There are parallels with practical cycling here. The bicycle-as-transportation is also considered antiquated, old-fashioned, and outmoded by newer technology, namely the automobile. In the rush to embrace the future of transportation, we built ourselves into a remote, suburban corner and cemented (or should I say asphalted) our dependence on a single solution. Many recognize this as the mistake it was. But even if we all did, the legacy effects will continue.

A similar rush toward the future is happening in the way we produce and consume media. The death of the newspaper is nigh, and for news, I say this death can’t come soon enough. But the question remains, what does the newspaper still do well?

In an attempt to answer this question in practice, the Practical Pedal will be going through a number of changes. We have a lot of ideas, many of which will be complete duds, but we hope some of them will turn out to be answers. What we won’t do is make the same mistake transportation designers made so many years ago. We won’t simply assume that the web is the end all, be all of media.

We’ll begin this grand adventure by building off an assumption we hold dear, that there is a fundamental difference between news content and analysis content. In the cycling world, news content would be thing like new product listings, bike reviews, event calendars, and race results. This kind of information belongs on the web, in blog posts, twitter conversations, and on forums. Analysis content, however, is different. Analysis is fundamentally dependent on the notion of a culmination of effort. If news is a scattering of rocks across a meadow, analysis is someone coming along and stacking those rocks into a cairn. Such cairns are by no means eternal. They erode with time or with the ever-changing navigational desires of those who built them. But they do represent an organized attempt to make sense of complicated information at a particular point in time. And it is these cairns, made of words and thoughts, that we think a printed delivery method still serves. It’s a platform that restricts content rather than expands it and we think that this restriction can act as a source of much needed focus, even if for a short while.

Focus on what, you might ask. Well, to our mind the purpose of any good magazine (or newspaper) is to help a community answer its difficult questions. It should act as a place for discussion, debate, and, at various points along the way, single-minded (as in one author) attempts at curation of that conversation. This isn’t to say that these cairns-in-the-field will give the correct answers or will be infallible simply because they’ve been printed, just that they will help us focus our thoughts from time to time; that has tremendous value.

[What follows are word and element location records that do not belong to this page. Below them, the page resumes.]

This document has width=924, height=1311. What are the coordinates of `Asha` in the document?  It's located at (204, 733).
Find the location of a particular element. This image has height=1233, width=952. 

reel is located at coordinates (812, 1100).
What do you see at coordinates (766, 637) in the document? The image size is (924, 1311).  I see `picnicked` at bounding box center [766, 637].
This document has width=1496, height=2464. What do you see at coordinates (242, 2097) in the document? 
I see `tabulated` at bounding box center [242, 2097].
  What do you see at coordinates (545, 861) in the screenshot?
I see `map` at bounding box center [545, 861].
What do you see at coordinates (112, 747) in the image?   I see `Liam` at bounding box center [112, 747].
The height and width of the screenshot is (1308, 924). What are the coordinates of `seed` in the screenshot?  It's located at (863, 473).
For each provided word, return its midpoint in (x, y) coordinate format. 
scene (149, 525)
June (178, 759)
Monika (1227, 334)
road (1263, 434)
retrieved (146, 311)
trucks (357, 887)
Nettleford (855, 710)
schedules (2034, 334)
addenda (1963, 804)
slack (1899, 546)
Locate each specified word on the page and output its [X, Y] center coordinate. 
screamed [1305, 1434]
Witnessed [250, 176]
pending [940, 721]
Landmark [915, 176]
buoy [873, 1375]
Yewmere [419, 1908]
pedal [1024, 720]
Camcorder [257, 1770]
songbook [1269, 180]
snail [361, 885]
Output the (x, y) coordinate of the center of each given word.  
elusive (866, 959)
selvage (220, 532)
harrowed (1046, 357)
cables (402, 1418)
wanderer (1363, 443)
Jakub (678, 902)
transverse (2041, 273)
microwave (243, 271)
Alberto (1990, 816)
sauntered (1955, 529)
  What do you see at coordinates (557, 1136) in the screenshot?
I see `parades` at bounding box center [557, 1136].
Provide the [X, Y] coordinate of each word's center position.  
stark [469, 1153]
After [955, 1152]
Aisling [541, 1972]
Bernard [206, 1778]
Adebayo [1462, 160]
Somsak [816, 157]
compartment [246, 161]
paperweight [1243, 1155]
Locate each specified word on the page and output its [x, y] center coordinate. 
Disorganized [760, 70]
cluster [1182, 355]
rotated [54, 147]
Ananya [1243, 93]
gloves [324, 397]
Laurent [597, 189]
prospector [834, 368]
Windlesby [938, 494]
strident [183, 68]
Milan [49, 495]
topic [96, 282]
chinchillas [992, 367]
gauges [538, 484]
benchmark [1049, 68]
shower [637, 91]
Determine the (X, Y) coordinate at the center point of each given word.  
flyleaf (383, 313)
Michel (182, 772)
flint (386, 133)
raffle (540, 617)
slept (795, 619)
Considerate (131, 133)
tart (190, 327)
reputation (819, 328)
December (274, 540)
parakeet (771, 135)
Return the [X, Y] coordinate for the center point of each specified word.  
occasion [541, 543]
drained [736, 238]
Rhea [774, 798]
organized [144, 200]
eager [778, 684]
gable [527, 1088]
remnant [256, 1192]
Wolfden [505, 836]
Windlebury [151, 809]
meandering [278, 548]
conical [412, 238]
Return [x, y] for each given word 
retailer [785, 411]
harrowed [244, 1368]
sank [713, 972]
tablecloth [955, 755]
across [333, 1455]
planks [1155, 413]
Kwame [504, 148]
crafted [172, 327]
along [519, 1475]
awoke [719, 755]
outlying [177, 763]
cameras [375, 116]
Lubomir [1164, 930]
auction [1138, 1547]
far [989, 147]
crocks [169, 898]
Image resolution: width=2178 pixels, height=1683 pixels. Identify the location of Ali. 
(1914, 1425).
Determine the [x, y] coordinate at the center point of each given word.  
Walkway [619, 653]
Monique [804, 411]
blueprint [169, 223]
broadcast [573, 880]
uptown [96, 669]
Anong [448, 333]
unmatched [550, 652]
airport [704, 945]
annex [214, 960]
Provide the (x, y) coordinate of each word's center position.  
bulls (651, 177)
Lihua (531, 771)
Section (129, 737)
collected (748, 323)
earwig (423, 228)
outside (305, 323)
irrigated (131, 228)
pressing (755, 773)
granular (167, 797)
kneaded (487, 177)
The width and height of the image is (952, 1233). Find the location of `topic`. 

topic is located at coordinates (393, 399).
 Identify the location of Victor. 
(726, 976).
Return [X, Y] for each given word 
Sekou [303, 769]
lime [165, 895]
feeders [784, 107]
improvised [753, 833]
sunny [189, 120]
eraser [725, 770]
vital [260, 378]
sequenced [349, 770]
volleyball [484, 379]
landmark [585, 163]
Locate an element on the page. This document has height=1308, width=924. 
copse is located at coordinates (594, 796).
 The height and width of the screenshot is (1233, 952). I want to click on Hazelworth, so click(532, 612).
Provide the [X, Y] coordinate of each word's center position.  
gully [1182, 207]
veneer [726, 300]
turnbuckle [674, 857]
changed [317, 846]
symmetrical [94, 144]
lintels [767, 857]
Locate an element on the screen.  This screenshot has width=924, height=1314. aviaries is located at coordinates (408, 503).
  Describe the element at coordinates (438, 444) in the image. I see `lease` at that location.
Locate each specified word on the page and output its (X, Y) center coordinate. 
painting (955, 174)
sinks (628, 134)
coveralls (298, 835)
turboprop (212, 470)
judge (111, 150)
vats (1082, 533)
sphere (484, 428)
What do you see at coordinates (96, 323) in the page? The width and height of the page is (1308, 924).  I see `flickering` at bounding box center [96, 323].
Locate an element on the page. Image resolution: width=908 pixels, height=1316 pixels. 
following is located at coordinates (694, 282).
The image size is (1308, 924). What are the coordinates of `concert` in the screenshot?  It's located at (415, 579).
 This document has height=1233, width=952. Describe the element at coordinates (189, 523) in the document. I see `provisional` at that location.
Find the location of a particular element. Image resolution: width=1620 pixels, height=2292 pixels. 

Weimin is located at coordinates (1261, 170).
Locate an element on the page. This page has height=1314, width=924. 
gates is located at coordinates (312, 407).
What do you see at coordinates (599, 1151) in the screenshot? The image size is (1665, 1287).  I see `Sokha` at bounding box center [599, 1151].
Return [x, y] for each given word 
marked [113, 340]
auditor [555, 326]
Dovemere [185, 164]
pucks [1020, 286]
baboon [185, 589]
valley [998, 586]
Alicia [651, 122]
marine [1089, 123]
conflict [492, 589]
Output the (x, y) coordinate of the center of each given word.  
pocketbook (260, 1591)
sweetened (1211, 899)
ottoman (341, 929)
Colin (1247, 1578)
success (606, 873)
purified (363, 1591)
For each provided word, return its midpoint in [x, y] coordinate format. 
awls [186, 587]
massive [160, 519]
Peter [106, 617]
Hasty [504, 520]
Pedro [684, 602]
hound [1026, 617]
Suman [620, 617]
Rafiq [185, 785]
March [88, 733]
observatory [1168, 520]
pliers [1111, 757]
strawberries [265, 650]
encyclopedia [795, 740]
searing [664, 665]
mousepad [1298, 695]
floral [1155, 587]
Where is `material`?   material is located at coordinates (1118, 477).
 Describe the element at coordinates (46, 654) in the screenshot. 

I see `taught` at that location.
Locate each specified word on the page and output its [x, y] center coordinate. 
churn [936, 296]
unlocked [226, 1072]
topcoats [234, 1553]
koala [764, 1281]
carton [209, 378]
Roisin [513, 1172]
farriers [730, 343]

In order to steer the Practical Pedal toward this goal, we’re launching what we call the Incubator. Simply put, the Incubator means that the feature stories for each new issue (there are 3 per issue) will begin life in the form of a question. Over the course of the months between issues, we will encourage commentary. But this is more than just another comment section. Each question will be assigned a writer, someone to ask questions of the community and to track down links and research material that everyone gets to read--someone to stack the rocks the community provides. The culmination of this effort is a printed article.

We hope that the Incubator will be one good way to combine the best of the web with the best of print. And even though only a small percentage will likely participate, the quality of the thought will be much improved for it. How rad will that be?